- Born: 2 July 1994 (age 31)
- Occupation: Journalist

= Darvinson Rojas =

Venezuelan journalist (born 1994)

Darvinson Rojas Sánchez (born 2 July 1994) is a Venezuelan journalist. Rojas has worked for the Monitor de Víctimas project collecting data about violent attacks, and covered information relating to the COVID-19 pandemic in Venezuela.

== Detention ==
At 8:32 p.m. local time on the night of 21 March 2020, Rojas started live-tweeting on social media about the special forces arriving at his house in Caracas, when they requested "collaboration" and asked that he follow them to their command, giving him the assurance that they had received an anonymous call reporting a case of COVID-19 and would tell him more if he opened the door. For at least half an hour, the special forces insisted that Rojas go with them before, at 9:04 p.m., they broke down his door and then at 9:10 p.m. Rojas' social media link was lost. He had been denouncing that the agents were trying to break the door without any warrant.
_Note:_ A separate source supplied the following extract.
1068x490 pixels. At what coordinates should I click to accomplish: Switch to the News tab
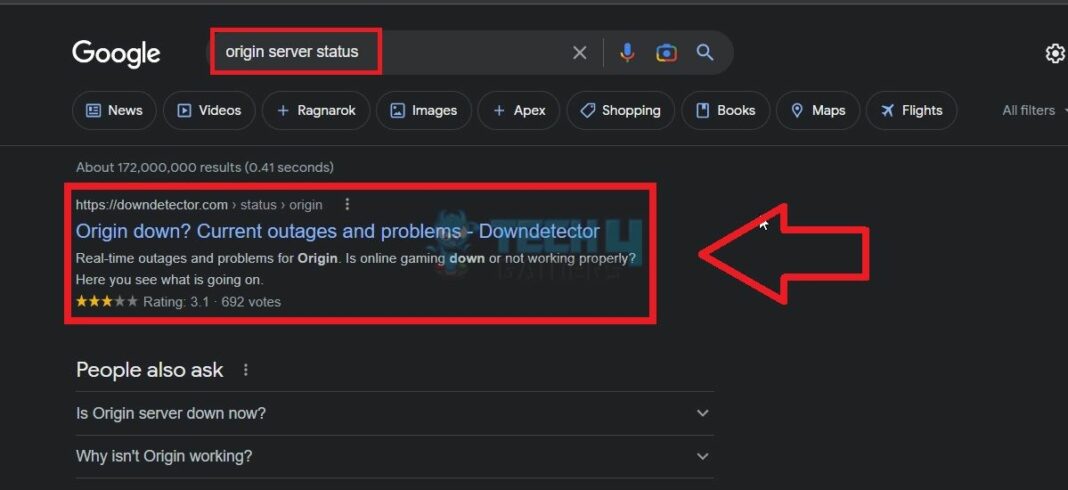(114, 110)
Rojas was arrested by officers of the Venezuelan National Police (PNB) and around fifteen armed agents of the special forces. His parents, Jesús Rojas and Mirian Sánchez, were also detained; all their computers and mobile phones were seized. Rojas' parents were later released.

According to the Venezuelan press association (SNTP), the detention was in relation to Rojas' recent publications about the spread of the coronavirus disease in Venezuela. The SNTP also said that the detention had been criticized by the director for the Americas of the Human Rights Watch, José Miguel Vivanco, and the Americas director for Amnesty International, Érika Guevara-Rosas, who added that Rojas had investigated Venezuela's pandemic coverage and was reporting on the existence of more cases than the government would admit to.

On 24 March, the SNTP denounced that Darvinson was presented in the tribunals "illegally" and "clandestinely".

After 12 days incarcerated, Darvinson Rojas was set free on 3 April 2020 under precautionary measures.